== Directions for this task ==
According to the article on new building codes, by what percentage are natural gas costs predicted to fall?

== Source passage ==
[Start of Attachment]

Got Housing? New Building Codes will deepen the housing crisis

The State Building Code Council is the body that creates building codes for new construction. They are currently developing proposed code amendments that will require new residential construction to be all electric. The proposed new codes will force builders to install only electric heat and electric hot water heaters in order to meet goals to reduce the amount of CO2 created. Natural gas or propane will no longer be allowed.

Unfortunately, according to Todd Meyers of the Washington Policy Institute, these requirements for all-electric home construction are based on outdated and inaccurate information from 2019. New estimates from electrification advocates show construction costs for electrification makes homes more expensive. Revised energy cost estimates also predict electricity costs will increase only one percent but natural gas costs will actually fall by 7 percent. These updated utility cost projections turn last years’ projected savings into next year’s costs.

Finally, the proposed new rule does nothing to reduce CO2 emissions above what is already legally required. If these new requirements are not adopted, it will make no difference in Washington’s total emissions.

Do you have a place to live?

[End of Attachment]

Saved entries:
[Start of Attachment]

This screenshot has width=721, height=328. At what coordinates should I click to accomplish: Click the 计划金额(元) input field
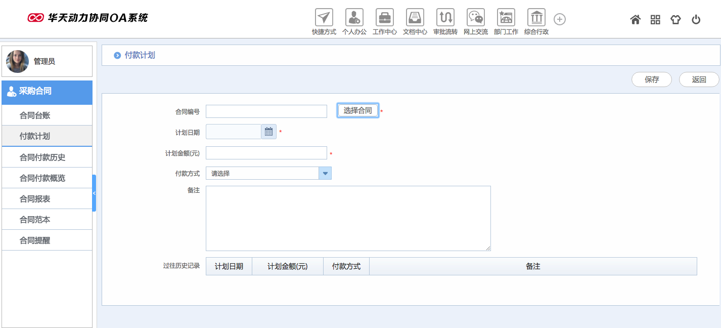(266, 153)

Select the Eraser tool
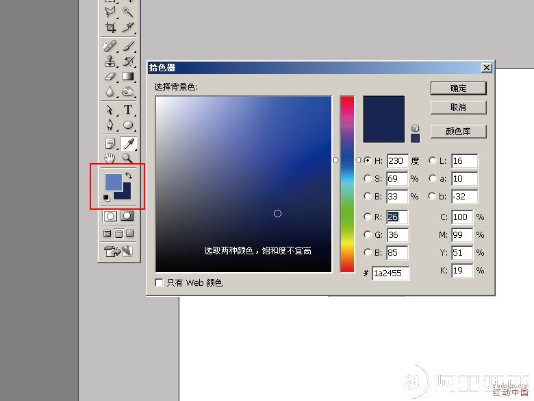coord(110,76)
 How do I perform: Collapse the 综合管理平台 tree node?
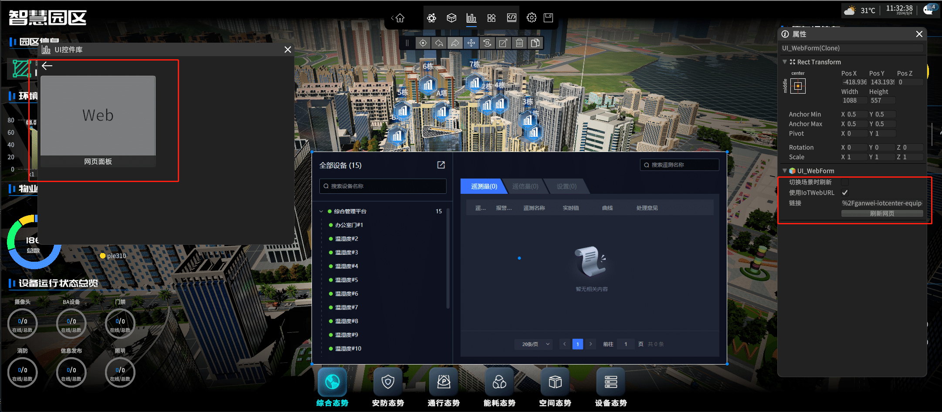[x=322, y=211]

[End of Attachment]

== Output for this exercise ==
7 percent